Assuming you have a product or website to test, you’re going to need a moderator. This is simply a fancy way of saying “person facilitating and overseeing the test”. The moderator is responsible for organising and running a product usability test, then writing up and handing over the report that outlines the issues uncovered.
Moderator responsibilities #
The moderator is not a glorified note-taker, though; there’s a little more to it. A good moderator should:
- Understand what workflows, features need to be tested
- Understand the user persona(s) to find representative test participants
- Prepare the room beforehand and ensure a relaxed environment for the tester
- Create a real-life scenario for the test user
- Have the good judgement to know when to get involved or when to let the tester make their own mistakes
- Understand the product well enough to be able to resolve the simplest errors
- Know how to answer questions with questions to elicit further insight
- Pay attention to detail – be aware of changes in body language and reactions of tester
- Be able to identify if a tester gets uncomfortable and be able to put them at ease
Creating the scenario #
A scenario is a story that represents typical user activities and focuses on a single feature or group of related features. Scenarios should be:
- Short – Time is precious during usability testing, so you don’t want to spend too much time on reading or explaining scenarios
- Specific – The wording of the scenario should be unambiguous and have a specific objective
- Realistic – The scenario should be typical of the activities that an average user will do with the software
- Familiar – The scenario should explain the task in the user’s language and related to their usual context
- Not too detailed – Explaining exactly how the user should achieve the goal will bias how they attempt to do so, defeating the purpose of the test
An example of a scenario:
“You’ve forgotten your password for this website. Go and request a reminder.”
Jakob Nielsen writes in detail about the maths behind his assertion that you find the majority of usability issues after running only five tests. From direct experience, I can happily say that this really does seem to be the case in real life, providing all five users are representative of a single user persona. If you need to test multiple user personas, for example both novice users and power users, you’re going to need a minimum of five users for each.

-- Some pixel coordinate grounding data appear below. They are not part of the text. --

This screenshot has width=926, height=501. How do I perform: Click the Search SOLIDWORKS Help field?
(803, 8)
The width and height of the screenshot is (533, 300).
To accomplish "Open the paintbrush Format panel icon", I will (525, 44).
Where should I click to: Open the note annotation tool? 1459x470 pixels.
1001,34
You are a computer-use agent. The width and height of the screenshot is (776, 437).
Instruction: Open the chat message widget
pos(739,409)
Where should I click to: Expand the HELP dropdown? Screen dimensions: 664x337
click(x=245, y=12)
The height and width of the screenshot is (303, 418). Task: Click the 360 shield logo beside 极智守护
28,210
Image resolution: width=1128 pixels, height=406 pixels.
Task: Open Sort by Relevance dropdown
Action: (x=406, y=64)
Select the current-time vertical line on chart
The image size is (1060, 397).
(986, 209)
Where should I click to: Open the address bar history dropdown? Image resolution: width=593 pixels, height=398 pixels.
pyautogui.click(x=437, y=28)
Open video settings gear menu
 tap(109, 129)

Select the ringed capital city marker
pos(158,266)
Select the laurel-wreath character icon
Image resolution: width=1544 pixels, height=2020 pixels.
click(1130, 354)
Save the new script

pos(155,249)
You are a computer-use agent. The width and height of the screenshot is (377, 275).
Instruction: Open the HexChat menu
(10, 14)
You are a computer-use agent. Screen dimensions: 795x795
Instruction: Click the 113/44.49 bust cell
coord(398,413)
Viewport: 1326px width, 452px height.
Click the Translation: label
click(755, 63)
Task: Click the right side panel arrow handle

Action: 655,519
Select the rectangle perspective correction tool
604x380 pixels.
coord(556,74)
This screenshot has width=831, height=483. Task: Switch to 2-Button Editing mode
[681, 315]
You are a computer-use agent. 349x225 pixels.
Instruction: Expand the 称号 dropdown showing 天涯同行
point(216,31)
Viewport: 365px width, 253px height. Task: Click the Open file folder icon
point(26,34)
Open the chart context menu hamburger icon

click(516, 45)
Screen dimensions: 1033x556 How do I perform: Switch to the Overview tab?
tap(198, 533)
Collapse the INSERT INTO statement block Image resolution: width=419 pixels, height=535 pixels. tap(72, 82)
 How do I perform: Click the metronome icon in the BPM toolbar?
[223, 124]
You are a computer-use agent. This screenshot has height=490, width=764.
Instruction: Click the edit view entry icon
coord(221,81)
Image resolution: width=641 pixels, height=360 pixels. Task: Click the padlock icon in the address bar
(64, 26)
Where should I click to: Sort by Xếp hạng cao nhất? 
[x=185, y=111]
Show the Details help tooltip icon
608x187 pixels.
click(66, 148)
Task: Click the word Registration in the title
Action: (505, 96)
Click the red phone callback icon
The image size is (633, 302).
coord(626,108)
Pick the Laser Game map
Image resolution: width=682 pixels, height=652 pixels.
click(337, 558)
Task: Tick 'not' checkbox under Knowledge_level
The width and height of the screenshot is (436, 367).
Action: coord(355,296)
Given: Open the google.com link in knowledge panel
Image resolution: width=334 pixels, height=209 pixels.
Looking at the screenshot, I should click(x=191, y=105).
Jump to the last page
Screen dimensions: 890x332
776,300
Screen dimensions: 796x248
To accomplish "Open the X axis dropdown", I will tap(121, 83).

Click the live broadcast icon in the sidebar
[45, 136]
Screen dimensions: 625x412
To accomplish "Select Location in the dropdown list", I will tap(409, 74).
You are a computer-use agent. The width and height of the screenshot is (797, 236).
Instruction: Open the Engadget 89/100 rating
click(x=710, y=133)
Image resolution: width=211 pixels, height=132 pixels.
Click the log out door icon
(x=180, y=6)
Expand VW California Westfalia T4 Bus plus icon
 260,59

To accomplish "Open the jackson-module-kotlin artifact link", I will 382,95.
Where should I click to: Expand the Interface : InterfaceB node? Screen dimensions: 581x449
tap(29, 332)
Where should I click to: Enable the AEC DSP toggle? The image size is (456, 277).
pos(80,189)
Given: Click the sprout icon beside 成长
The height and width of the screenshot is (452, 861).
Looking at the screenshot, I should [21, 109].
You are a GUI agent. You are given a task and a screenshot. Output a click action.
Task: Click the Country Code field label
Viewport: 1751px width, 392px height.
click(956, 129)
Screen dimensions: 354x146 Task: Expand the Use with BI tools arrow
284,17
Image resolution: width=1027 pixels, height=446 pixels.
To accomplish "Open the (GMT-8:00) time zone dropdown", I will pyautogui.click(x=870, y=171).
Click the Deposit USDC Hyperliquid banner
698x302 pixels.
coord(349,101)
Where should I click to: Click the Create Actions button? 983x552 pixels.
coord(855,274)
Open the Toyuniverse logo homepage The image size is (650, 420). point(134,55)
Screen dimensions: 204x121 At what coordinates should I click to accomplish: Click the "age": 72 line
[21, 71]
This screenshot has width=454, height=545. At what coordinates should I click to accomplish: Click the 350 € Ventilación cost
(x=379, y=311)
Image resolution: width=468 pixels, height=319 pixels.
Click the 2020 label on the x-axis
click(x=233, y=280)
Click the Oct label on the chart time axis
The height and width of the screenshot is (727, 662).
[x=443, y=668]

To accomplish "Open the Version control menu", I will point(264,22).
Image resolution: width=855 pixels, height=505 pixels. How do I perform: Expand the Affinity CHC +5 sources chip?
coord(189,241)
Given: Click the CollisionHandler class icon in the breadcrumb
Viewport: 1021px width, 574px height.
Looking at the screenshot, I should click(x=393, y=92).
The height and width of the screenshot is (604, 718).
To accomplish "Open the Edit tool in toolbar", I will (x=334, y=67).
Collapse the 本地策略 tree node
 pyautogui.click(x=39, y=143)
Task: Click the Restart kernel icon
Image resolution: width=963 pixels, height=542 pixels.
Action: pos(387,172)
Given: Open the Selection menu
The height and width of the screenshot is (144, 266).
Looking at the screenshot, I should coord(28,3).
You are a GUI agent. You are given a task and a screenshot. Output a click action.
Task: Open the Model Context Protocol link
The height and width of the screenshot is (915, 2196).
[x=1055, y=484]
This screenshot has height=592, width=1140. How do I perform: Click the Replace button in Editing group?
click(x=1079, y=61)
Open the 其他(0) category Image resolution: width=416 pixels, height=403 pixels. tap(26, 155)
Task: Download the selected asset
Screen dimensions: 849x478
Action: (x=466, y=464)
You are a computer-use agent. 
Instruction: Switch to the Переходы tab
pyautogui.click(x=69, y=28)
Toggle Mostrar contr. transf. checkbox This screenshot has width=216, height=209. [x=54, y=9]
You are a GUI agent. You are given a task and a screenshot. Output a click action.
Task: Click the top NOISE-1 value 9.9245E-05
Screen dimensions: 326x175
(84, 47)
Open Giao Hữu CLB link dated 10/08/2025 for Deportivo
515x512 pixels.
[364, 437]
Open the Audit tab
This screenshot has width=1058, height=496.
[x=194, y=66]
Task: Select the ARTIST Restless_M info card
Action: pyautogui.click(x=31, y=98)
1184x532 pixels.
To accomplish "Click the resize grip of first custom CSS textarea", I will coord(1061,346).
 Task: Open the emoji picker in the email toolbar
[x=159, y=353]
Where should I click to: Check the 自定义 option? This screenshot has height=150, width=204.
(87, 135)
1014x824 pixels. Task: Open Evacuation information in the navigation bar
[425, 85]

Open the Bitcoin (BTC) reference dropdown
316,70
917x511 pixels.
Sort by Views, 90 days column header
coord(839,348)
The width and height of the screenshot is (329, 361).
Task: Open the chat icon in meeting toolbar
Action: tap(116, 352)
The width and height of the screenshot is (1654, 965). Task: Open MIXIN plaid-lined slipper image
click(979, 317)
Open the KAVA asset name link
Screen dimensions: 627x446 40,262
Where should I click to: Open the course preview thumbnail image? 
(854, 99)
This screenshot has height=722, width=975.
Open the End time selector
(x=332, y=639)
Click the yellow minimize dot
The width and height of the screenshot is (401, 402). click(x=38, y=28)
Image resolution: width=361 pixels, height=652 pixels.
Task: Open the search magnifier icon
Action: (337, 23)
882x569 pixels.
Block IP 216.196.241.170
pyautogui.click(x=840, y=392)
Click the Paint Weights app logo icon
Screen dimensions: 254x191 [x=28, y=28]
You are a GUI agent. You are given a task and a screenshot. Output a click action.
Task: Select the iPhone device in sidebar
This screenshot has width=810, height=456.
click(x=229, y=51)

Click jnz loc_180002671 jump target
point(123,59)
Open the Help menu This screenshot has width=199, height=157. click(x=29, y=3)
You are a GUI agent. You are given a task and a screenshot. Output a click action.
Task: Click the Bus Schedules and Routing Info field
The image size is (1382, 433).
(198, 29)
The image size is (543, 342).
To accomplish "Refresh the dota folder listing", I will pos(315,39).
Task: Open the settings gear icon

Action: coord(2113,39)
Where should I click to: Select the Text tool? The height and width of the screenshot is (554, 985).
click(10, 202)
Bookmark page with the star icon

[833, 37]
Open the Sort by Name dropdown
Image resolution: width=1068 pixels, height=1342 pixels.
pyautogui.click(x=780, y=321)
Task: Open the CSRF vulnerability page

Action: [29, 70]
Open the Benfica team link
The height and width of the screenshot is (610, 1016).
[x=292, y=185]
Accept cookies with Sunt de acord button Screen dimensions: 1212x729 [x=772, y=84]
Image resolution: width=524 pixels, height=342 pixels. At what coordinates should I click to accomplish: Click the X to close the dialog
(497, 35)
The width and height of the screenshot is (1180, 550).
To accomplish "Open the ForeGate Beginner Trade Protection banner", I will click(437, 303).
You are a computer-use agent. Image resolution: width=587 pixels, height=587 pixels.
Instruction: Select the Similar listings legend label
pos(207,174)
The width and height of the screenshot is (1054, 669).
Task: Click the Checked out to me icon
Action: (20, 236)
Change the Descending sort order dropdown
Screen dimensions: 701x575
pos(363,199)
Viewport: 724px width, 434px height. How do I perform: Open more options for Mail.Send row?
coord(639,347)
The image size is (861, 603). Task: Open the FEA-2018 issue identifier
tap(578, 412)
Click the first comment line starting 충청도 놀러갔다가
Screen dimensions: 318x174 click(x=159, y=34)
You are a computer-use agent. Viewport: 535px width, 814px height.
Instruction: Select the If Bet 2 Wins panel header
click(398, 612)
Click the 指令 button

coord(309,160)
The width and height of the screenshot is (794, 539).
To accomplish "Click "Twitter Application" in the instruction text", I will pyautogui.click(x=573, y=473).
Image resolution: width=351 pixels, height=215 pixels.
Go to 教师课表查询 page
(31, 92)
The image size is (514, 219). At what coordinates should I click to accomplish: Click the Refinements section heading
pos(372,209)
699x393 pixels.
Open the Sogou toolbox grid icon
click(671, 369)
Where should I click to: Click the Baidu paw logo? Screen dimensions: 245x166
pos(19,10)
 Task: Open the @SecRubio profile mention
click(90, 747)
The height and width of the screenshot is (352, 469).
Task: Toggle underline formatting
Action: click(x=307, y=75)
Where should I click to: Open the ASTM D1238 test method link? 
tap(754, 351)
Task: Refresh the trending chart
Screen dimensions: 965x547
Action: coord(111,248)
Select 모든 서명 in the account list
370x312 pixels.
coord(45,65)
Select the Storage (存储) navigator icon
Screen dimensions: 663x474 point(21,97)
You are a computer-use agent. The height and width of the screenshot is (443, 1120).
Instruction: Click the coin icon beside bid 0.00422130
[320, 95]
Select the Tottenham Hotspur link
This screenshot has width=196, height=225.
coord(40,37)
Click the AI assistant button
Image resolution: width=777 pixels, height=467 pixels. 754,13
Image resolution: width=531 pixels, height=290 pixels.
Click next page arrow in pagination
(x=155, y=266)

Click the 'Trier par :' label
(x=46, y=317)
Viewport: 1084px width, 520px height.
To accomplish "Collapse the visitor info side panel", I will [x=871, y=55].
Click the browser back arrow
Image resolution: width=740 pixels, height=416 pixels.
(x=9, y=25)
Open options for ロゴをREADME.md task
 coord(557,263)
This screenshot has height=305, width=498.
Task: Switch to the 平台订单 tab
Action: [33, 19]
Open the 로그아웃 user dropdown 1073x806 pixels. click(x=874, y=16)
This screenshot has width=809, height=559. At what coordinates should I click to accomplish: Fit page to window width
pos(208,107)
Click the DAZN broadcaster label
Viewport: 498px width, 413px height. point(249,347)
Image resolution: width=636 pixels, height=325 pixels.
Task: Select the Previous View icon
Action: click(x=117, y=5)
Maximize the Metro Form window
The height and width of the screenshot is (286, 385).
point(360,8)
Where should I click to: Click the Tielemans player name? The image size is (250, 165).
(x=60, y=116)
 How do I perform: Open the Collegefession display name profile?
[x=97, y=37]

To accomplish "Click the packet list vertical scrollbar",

Of course, there’s nothing stopping you testing with more than five users. In practice, you’ll probably find the law of diminishing returns comes in to play. Given that we came into lo-fi usability testing as a means of keeping the time, effort and cost down, we can safely stick with five.
Preparing the room #
- If you can, run the usability test in the user’s own environment
- Otherwise, find a quiet room where you and the test participant are unlikely to be disturbed
- If you’re using a laptop, provide a separate keyboard and mouse if you can, unless you specifically need to test usability of the software or website with the laptop’s built-in touchpad
- Allocate about forty-five minutes for the session to allow a few minutes’ preamble, but no longer to avoid user fatigue
- Bring a few pens and lots of paper to take down notes
- Sit the user in the ‘driving seat’
- Sit alongside the user where you can see what they’re seeing on the screen, but also be able to see their face and how they use the mouse
- Keep an eye on the time, particularly if you’re running several sessions back-to-back, though avoid having a huge clock in front of the user – it’s not a timed examination
That covers the preparation for a usability test. Next time, ten top tips for running the usability test itself. Thanks for reading.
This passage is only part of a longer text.